What is expected - Write out each of the rows below word for word, leaving out the pictures.

Extracted entries -
───

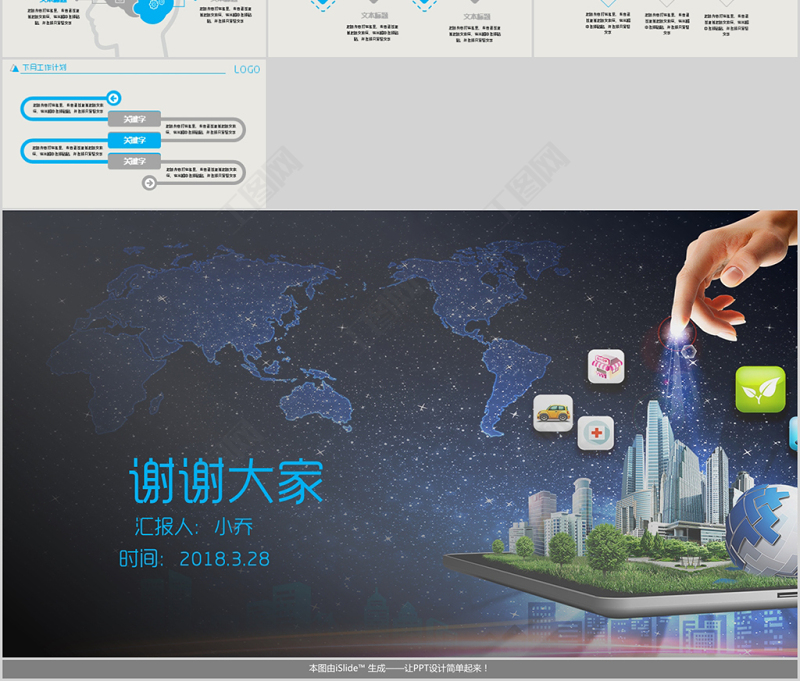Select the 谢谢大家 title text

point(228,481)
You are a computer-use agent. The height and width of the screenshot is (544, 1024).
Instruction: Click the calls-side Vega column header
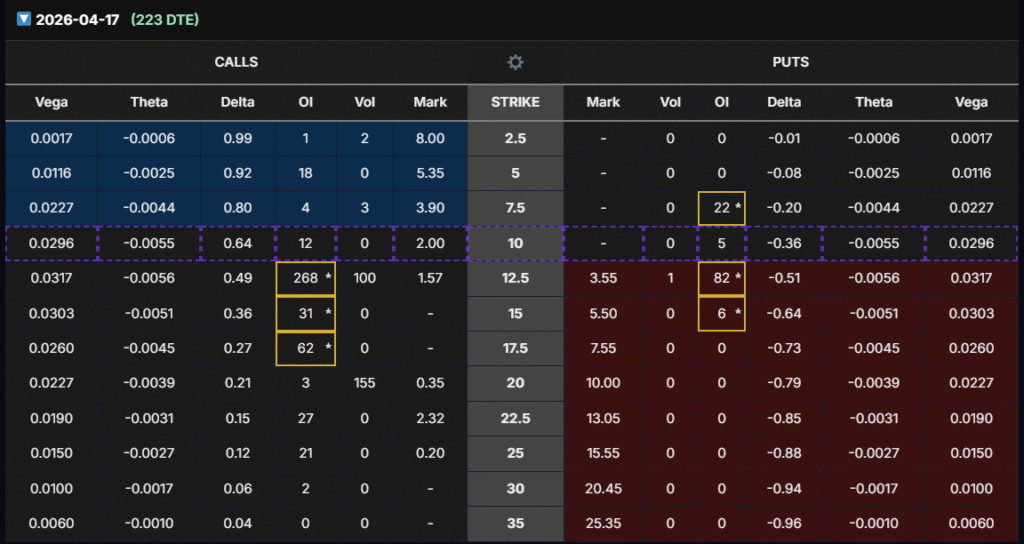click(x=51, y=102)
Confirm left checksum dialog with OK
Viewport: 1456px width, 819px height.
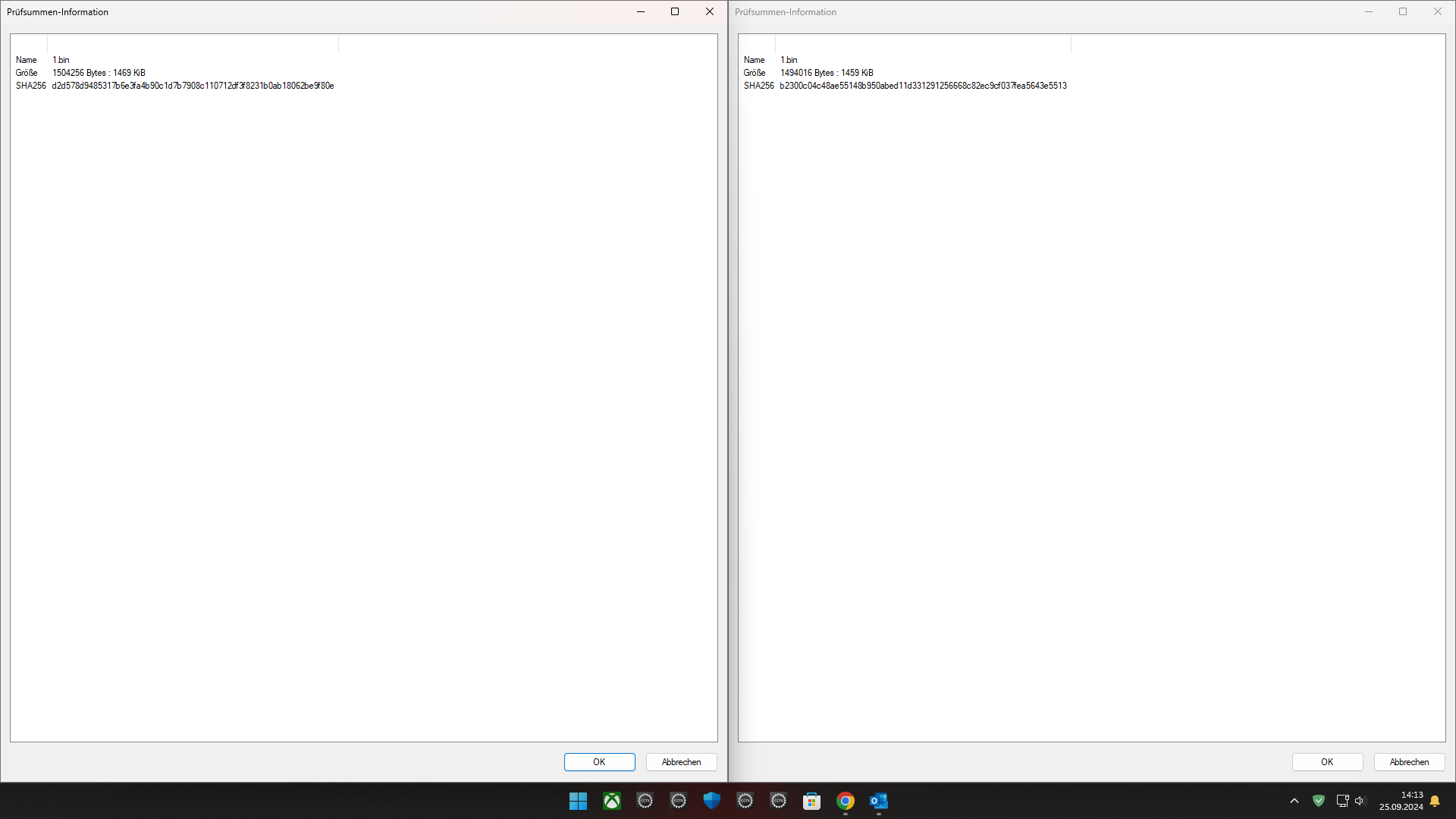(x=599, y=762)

───

The answer -
Select the 谢谢大家 title text

point(228,481)
You are a computer-use agent. The height and width of the screenshot is (544, 1024).
Instruction: Click the calls-side Vega column header
click(x=51, y=102)
Confirm left checksum dialog with OK
Viewport: 1456px width, 819px height.
(x=599, y=762)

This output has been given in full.